Bardzo lubię komedie kryminalne. To taka odskocznia, przerywnik od tych nieco ambitniejszych pozycji. Co jakiś czas sięgam po jakąś komedię i tym razem mój wybór padł na bardzo przeze mnie lubianego Alka Rogozińskiego i jego najnowszą książkę "Po trupach do celu". Jak zwykle dobrze się bawiłam, jednak z przeczytanych przeze mnie pozycji tego autora ta książka jest gdzieś w końcówce. Krótko mówiąc było fajnie, lekko, łatwo i przyjemnie ale nie było większych zachwytów.

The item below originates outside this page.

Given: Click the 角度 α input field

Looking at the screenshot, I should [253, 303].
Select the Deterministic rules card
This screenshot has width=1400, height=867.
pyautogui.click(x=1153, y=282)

Książka szybko wciąga, zagadka jest ciekawa, mamy do czynienia z kilkoma podejrzanymi zgonami. Jak to u Rogozińskiego podejrzanych jest mnóstwo i do samego końca nie mamy pewności kto kogo się pozbył i ilu tych "pozbywaczy" naprawdę jest. Autor skutecznie i z wdziękiem potrafi wyprowadzić czytelnika w niejedno pole.
Podsumowując: bardzo przyjemna, lekka historia kryminalna dla fanów twórczości Alka Rogozińskiego. W tej pozycji nie ma zbyt dużo komedii, jest ona bardzo subtelna, więc książka spodoba się nawet tym, którzy nie przepadają za gatunkiem komedii kryminalnych.